Try to keep your goals limited to a short list of one to three items. You don’t want to set yourself up to fail! You can re-do your goals every month or every quarter rather than yearly so that you can assess what’s working, what’s not, and adjust promptly.
Example goals: 1) 10 consulting leads that turn into 2 new $5000 clients within 30 days 2) 100 products/items sold by the end of the month for a profit of $5000 3) 350 email addresses added to my list in 90 days
Now that you’ve identified your goals, what’s your plan to achieve them?
For every goal, define a strategy. Start simple and work backward. In other words, think about your end goal and the steps it will take to accomplish it. Then write those steps down on paper or on your computer.
Example strategies (to match the above goals): 1) LinkedIn: Connect with 100 new contacts via InMail and publish 4 articles in a month that link to an offer. 2) Run three Facebook ad campaigns to promote a coupon. 3) Create a free eBook as an opt-in offer and promote it for three months using Twitter ads.
Your goals and strategies can and should change as you receive feedback and metrics from your efforts. For ideas, check out how Buffer is working on their social media strategy.
Personally, this is my biggest pain point! Social media marketing requires consistent, quality, and—most importantly—popular content.
Without content, your social media platforms grow stale, outdated, boring, and ineffective. But you don’t want to post just anything. You need to provide the right content, at the right times, to attract the right audience.
Yet, creating enough content to stay consistent and engaging can be a challenge. You’ll need to plan ahead. Sometimes I dedicate entire days to content creation.
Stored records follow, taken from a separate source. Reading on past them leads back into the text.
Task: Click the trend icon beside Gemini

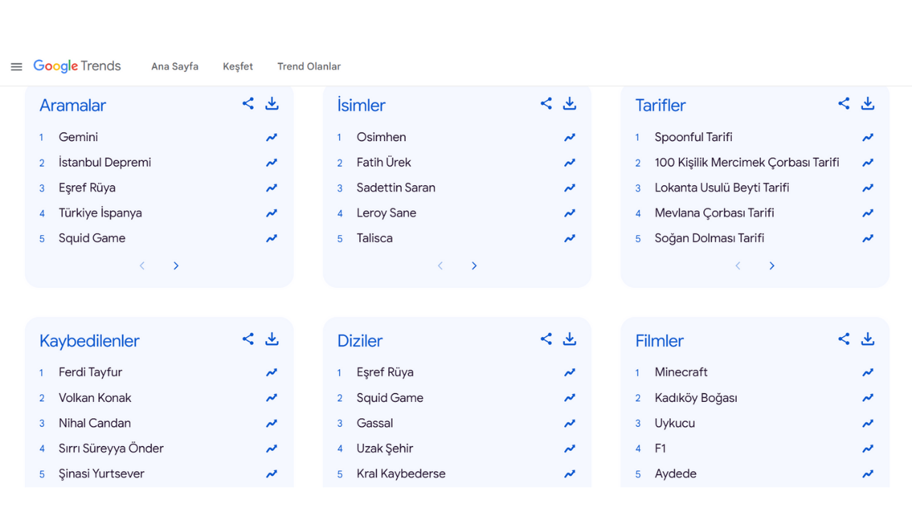Action: click(271, 138)
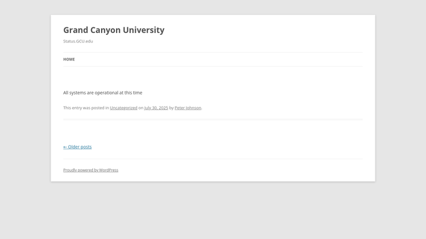Click the word 'posts' in Older posts link
This screenshot has height=239, width=426.
pyautogui.click(x=86, y=147)
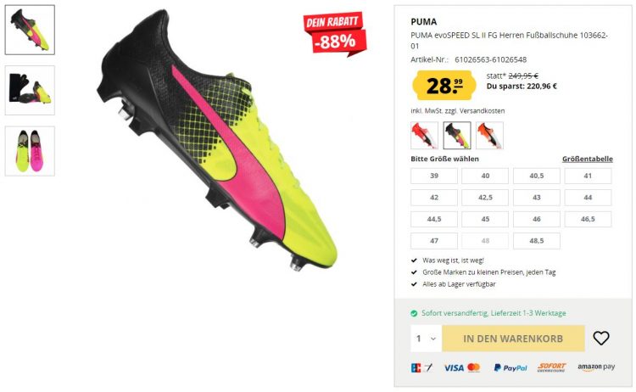The width and height of the screenshot is (636, 392).
Task: Show the top-view pair thumbnail image
Action: click(x=30, y=151)
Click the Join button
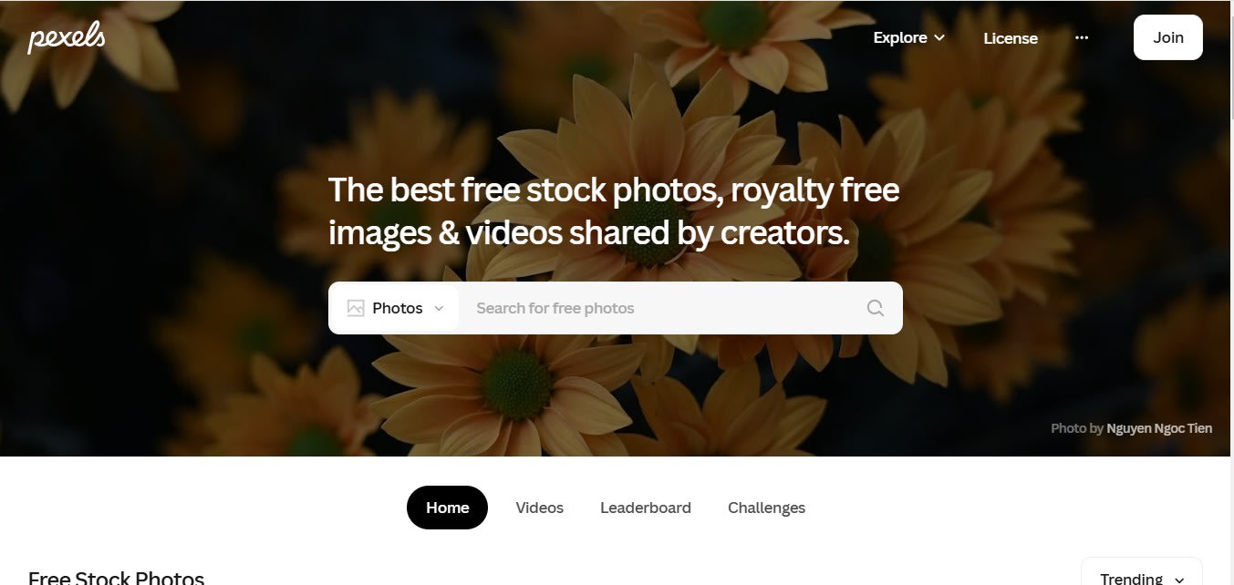 (1168, 37)
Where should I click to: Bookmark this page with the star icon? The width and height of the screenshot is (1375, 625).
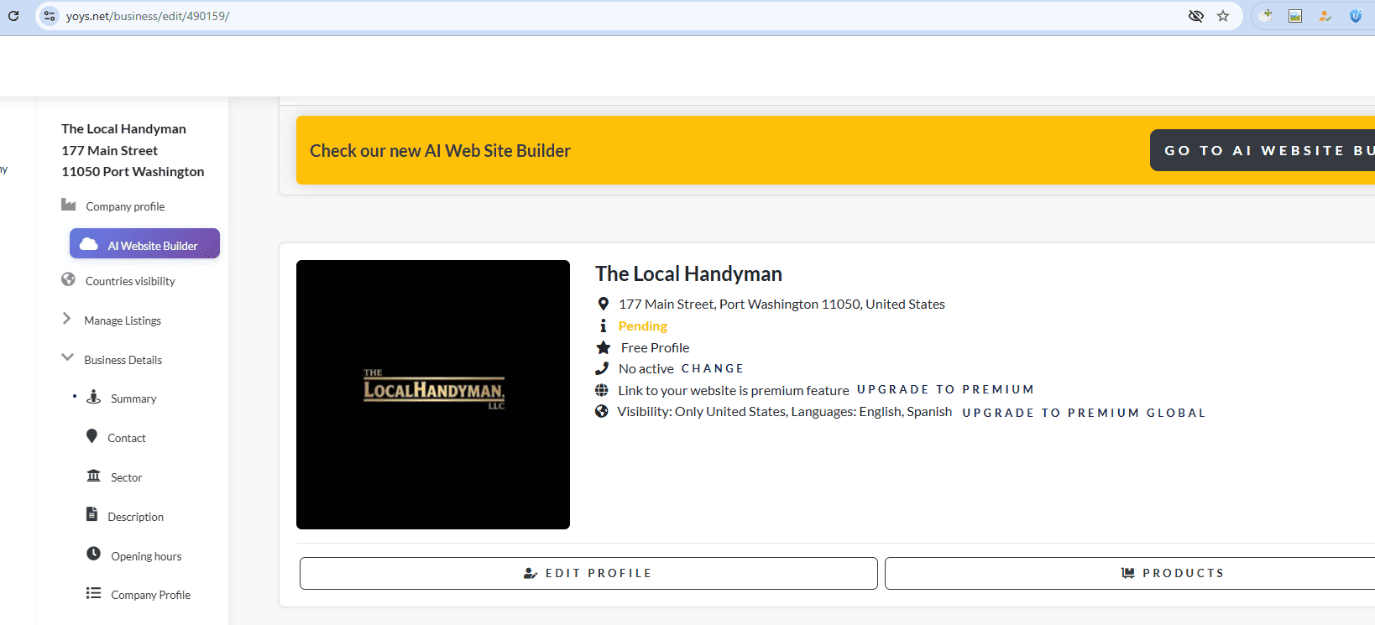(x=1223, y=16)
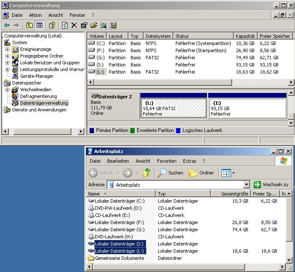Open the Favoriten menu in Arbeitsplatz
Screen dimensions: 295x272
[167, 161]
Using an editorial calendar can help. I use a free Google calendar for blogging. (Did you know that you can have multiple Google calendars? You can dedicate one calendar to your blogs and layer it with your other calendars.)
Keep in mind your goals when selecting what type and topic of content you’re using. Develop content that aligns with your goals, strategy, services/products, and highlights your expertise. You’ll attract your ideal audience this way and get more leverage as a result. Make it count!
MY FAIL >> For an example of what not to do: I wrote a blog post about Periscope…but why? I was barely active on the platform and my services had nothing to do with it. Why exactly why was I writing about it? Instead, I needed to publish content that communicated our brand, showed off my knowledge, and led people to our offers.
Here are some types of meaty content that you can use to market your brand, engage your audience, and eventually promote your offers:
Is it so wrong to woo your audience on social media and show them a promotional offer now and then? NO! The point of social media marketing is to build a community, provide lots of free value, and promote your paid offers occasionally. It’s a combination of being social and subtle promotion. (Hence the term “social selling.”)
Using social media to spread your brand message, build online relationships, provide edutainment, and connect with fans is what you should be doing. However, the end result is that you’re in business and need to make a living. Eventually, all of your social media efforts MUST lead to revenue generation. Otherwise, you’ll go broke!
MY FAIL >> It’s simple really: I don’t promote our offers often enough on social media to make a difference. In fact, one of our biggest hurdles in 2015 was getting people to understand what we do. Our lack of clearly communicating our value proposition and related offers was abundant in everything we did. However, this taught us how to improve, which you’ll see over the next several months.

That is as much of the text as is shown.